The base classification provider.

Source code in docprompt/tasks/classification/base.py
class BaseClassificationProvider(
    AbstractPageTaskProvider[bytes, ClassificationConfig, ClassificationOutput]
):
    """
    The base classification provider.
    """

    capabilities = [PageLevelCapabilities.PAGE_CLASSIFICATION]

    class Meta:
        abstract = True

    def process_document_node(
        self,
        document_node: "DocumentNode",
        task_config: ClassificationConfig = None,
        start: Optional[int] = None,
        stop: Optional[int] = None,
        contribute_to_document: bool = True,
        **kwargs,
    ):
        assert (
            task_config is not None
        ), "task_config must be provided for classification tasks"

        raster_bytes = []
        for page_number in range(start or 1, (stop or len(document_node)) + 1):
            image_bytes = document_node.page_nodes[
                page_number - 1
            ].rasterizer.rasterize("default")
            raster_bytes.append(image_bytes)

        # TODO: This is a somewhat dangerous way of requiring these kwargs to be drilled
        # through, potentially a decorator solution to be had here
        kwargs = {**self._default_invoke_kwargs, **kwargs}
        results = self._invoke(raster_bytes, config=task_config, **kwargs)

        return {
            i: res
            for i, res in zip(
                range(start or 1, (stop or len(document_node)) + 1), results
            )
        }

BasePageClassificationOutputParser

Bases: ABC, BaseOutputParser[ClassificationConfig, ClassificationOutput]

The output parser for the page classification system.

Source code in docprompt/tasks/classification/base.py
class BasePageClassificationOutputParser(
    ABC, BaseOutputParser[ClassificationConfig, ClassificationOutput]
):
    """The output parser for the page classification system."""

    name: str = Field(...)
    type: ClassificationTypes = Field(...)
    labels: LabelType = Field(...)
    confidence: bool = Field(False)

    @classmethod
    def from_task_input(cls, task_input: ClassificationConfig, provider_name: str):
        return cls(
            type=task_input.type,
            name=provider_name,
            labels=task_input.labels,
            confidence=task_input.confidence,
        )

    def resolve_match(self, _match: Union[re.Match, None]) -> LabelType:
        """Get the regex pattern for the output parser."""

        if not _match:
            raise ValueError("Could not find the answer in the text.")

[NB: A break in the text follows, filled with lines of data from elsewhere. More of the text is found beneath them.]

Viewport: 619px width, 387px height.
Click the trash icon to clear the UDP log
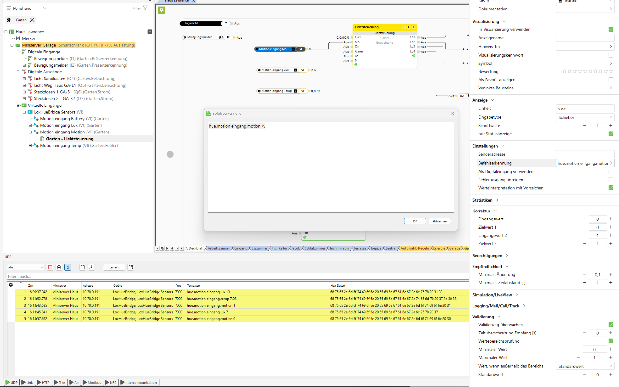(59, 267)
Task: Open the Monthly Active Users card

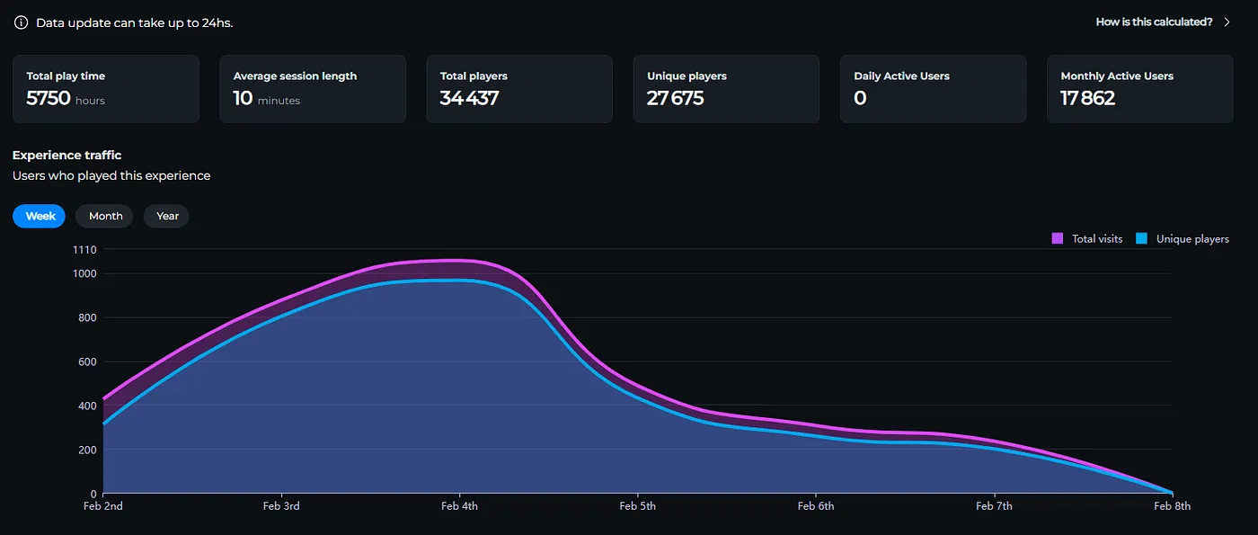Action: (x=1140, y=89)
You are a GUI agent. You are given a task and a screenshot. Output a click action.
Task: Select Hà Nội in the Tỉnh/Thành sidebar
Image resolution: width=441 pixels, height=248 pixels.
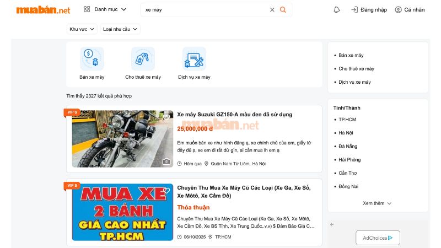346,133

        val = _match.group(1)
        if self.type == ClassificationTypes.BINARY:
            if val not in self.labels:
                raise ValueError(f"Invalid label: {val}")
            return val

        elif self.type == ClassificationTypes.SINGLE_LABEL:
            if val not in self.labels:
                raise ValueError(f"Invalid label: {val}")
            return val

        elif self.type == ClassificationTypes.MULTI_LABEL:
            labels = val.split(", ")
            for label in labels:
                if label not in self.labels:
                    raise ValueError(f"Invalid label: {label}")
            return labels
        else:
            raise ValueError(f"Invalid classification type: {self.type}")

    def resolve_confidence(self, _match: Union[re.Match, None]) -> ConfidenceLevel:
        """Get the confidence level from the text."""

        if not _match:
            return None

        val = _match.group(1).lower()

        return ConfidenceLevel(val)

    @abstractmethod
    def parse(self, text: str) -> ClassificationOutput: ...

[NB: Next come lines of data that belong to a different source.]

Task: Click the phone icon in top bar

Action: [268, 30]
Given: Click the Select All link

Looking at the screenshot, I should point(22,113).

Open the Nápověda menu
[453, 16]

resolve_confidence(_match)

Get the confidence level from the text.

Source code in docprompt/tasks/classification/base.py
def resolve_confidence(self, _match: Union[re.Match, None]) -> ConfidenceLevel:
    """Get the confidence level from the text."""

    if not _match:
        return None

    val = _match.group(1).lower()

    return ConfidenceLevel(val)

resolve_match(_match)

Get the regex pattern for the output parser.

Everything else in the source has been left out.